**Exercise directions**
Beginning with the line below that contains "This screenshot has height=417, width=1568." and ending with the line that contains "Given: Open Two-factor", copy every line exactly. Copy nothing else.

[Start of Attachment]

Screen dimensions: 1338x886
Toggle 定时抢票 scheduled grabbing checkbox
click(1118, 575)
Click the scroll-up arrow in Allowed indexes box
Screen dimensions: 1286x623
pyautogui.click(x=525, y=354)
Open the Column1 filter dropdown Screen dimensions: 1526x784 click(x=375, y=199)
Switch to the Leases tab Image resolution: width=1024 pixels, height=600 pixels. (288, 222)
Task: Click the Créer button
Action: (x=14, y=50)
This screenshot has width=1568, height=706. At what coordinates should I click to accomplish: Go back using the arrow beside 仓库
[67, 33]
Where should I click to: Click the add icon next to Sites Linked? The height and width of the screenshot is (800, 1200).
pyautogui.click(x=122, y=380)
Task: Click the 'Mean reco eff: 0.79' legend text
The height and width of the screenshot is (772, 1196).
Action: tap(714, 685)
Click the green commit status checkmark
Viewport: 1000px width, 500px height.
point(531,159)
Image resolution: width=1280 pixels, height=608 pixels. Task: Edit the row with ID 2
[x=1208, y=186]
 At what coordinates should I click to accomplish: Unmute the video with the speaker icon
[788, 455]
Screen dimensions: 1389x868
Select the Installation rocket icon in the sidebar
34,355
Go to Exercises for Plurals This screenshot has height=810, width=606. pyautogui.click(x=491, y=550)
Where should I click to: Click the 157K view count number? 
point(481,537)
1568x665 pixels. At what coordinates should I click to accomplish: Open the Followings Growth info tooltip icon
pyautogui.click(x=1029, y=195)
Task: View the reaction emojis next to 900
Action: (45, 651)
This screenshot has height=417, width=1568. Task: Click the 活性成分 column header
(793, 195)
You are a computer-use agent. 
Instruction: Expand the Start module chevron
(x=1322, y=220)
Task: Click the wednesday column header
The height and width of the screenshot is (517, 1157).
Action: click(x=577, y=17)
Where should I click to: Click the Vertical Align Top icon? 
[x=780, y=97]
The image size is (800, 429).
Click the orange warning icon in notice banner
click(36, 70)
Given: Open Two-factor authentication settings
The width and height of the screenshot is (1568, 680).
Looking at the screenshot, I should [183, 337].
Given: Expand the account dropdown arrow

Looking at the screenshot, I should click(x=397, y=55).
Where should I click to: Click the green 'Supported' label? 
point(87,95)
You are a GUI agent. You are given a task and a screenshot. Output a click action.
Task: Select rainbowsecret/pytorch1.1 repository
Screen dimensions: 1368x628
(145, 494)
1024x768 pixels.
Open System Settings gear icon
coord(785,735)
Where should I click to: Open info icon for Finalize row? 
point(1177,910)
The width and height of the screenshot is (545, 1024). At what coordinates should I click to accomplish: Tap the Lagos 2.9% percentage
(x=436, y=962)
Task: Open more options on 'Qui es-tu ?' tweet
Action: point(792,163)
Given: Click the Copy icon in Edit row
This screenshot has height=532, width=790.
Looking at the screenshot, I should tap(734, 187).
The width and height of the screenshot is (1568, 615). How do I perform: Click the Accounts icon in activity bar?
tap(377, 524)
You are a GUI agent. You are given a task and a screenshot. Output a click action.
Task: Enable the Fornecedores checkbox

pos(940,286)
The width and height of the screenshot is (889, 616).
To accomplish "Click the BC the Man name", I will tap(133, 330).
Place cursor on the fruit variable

[End of Attachment]

**Result**
This screenshot has height=417, width=1568. Task: Click the 活性成分 column header
(793, 195)
You are a computer-use agent. 
Instruction: Expand the Start module chevron
(x=1322, y=220)
Task: Click the wednesday column header
The height and width of the screenshot is (517, 1157).
Action: click(x=577, y=17)
Where should I click to: Click the Vertical Align Top icon? 
[x=780, y=97]
The image size is (800, 429).
Click the orange warning icon in notice banner
click(36, 70)
Given: Open Two-factor authentication settings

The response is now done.